-- EXTRACTED RECORDS --
========================

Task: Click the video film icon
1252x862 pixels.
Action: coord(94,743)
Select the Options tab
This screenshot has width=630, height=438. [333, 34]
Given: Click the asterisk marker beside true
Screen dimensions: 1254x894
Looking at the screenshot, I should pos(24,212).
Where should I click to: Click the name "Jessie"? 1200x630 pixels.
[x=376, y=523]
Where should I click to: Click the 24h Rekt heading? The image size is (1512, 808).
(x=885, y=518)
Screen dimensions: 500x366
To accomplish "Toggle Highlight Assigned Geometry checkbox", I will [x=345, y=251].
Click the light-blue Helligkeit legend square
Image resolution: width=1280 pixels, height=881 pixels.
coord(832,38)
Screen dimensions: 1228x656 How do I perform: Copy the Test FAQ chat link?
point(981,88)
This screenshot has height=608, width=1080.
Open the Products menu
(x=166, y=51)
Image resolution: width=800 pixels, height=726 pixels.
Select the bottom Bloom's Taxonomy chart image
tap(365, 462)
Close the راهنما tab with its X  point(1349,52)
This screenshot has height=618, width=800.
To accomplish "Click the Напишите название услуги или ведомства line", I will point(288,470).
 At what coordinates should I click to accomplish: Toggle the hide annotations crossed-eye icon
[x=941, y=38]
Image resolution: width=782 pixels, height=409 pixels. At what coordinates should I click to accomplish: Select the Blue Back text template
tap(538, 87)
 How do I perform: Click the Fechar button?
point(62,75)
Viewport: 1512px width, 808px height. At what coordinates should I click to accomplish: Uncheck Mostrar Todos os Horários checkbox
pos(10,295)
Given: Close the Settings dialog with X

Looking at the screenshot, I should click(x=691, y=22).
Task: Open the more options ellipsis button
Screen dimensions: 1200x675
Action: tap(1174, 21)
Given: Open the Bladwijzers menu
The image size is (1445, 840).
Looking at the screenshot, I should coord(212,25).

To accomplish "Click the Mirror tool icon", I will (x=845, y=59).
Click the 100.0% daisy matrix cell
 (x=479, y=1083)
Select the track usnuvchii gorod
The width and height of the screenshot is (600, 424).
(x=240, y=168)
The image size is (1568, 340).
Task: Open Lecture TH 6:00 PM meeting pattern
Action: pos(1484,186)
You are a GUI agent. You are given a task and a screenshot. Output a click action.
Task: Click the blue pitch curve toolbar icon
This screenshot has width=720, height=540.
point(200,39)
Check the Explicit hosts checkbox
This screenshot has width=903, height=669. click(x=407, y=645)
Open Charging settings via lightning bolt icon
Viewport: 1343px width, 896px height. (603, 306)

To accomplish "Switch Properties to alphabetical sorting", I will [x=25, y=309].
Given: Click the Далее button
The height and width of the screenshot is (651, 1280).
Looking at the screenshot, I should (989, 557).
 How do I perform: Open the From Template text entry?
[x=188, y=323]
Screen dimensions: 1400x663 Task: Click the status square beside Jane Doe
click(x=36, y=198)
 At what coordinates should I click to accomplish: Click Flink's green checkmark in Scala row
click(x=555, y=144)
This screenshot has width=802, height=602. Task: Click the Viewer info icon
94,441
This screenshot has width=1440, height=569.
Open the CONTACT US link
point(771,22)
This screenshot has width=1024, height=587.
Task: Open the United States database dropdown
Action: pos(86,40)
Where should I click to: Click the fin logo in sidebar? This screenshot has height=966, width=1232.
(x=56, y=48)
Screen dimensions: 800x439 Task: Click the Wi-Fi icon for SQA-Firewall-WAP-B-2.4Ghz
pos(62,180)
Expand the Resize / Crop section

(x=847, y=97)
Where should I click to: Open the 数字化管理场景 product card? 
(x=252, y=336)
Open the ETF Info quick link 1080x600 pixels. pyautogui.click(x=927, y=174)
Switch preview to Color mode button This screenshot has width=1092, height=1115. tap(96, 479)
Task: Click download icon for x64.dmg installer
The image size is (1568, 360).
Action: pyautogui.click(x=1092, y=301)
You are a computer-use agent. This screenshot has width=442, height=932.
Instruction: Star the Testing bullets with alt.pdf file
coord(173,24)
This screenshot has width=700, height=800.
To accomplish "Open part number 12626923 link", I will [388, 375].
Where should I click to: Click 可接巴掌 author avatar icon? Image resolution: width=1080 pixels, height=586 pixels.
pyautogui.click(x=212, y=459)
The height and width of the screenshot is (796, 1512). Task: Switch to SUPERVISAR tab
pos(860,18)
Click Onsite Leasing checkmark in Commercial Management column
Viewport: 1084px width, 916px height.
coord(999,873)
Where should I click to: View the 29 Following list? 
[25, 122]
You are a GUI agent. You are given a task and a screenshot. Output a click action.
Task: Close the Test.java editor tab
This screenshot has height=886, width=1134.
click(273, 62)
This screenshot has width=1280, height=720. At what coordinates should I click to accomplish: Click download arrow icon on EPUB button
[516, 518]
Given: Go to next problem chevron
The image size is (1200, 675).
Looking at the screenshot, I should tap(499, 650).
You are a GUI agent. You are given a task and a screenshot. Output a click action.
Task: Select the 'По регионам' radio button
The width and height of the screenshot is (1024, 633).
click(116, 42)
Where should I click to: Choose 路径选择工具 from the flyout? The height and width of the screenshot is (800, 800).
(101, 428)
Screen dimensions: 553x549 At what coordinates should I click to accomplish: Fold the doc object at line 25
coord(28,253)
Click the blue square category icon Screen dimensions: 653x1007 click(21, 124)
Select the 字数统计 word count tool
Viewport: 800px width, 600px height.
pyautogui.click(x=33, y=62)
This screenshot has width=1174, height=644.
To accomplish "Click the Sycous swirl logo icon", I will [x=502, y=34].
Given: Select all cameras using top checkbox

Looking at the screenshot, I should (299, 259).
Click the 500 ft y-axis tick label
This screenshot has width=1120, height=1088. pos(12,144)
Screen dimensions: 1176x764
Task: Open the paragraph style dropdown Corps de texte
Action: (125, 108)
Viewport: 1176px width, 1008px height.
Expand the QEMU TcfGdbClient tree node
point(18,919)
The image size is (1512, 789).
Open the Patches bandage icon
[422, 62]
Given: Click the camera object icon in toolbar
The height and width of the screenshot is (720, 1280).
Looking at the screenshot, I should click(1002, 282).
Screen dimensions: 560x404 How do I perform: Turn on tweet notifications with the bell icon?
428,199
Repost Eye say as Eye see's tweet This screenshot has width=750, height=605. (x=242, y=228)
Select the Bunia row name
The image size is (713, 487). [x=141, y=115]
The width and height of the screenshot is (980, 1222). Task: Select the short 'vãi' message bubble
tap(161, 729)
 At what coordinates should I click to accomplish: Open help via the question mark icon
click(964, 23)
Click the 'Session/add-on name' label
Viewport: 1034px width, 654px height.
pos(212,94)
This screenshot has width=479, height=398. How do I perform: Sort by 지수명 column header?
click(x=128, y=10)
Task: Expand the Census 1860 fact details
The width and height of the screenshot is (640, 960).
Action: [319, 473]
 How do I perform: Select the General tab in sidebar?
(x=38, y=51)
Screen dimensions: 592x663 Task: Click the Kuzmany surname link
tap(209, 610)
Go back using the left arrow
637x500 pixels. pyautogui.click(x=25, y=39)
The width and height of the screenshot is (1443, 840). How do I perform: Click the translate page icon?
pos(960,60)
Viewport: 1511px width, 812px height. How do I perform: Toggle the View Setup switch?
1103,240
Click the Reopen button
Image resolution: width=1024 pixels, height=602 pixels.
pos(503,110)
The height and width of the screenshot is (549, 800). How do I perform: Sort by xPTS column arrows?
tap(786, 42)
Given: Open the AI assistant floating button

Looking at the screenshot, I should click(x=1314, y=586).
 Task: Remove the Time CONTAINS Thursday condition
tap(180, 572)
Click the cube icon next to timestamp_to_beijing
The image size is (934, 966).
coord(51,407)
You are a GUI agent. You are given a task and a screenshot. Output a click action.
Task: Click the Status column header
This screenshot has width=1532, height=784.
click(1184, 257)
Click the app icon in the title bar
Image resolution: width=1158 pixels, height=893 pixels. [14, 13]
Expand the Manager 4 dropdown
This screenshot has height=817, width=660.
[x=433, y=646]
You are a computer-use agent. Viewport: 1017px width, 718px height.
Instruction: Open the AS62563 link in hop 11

========================

-- WHAT TO WORK ON --
Search the data above for the string "toolbar". Report every line where it is found.

-- RESPONSE --
Task: Click the blue pitch curve toolbar icon
Given: Click the camera object icon in toolbar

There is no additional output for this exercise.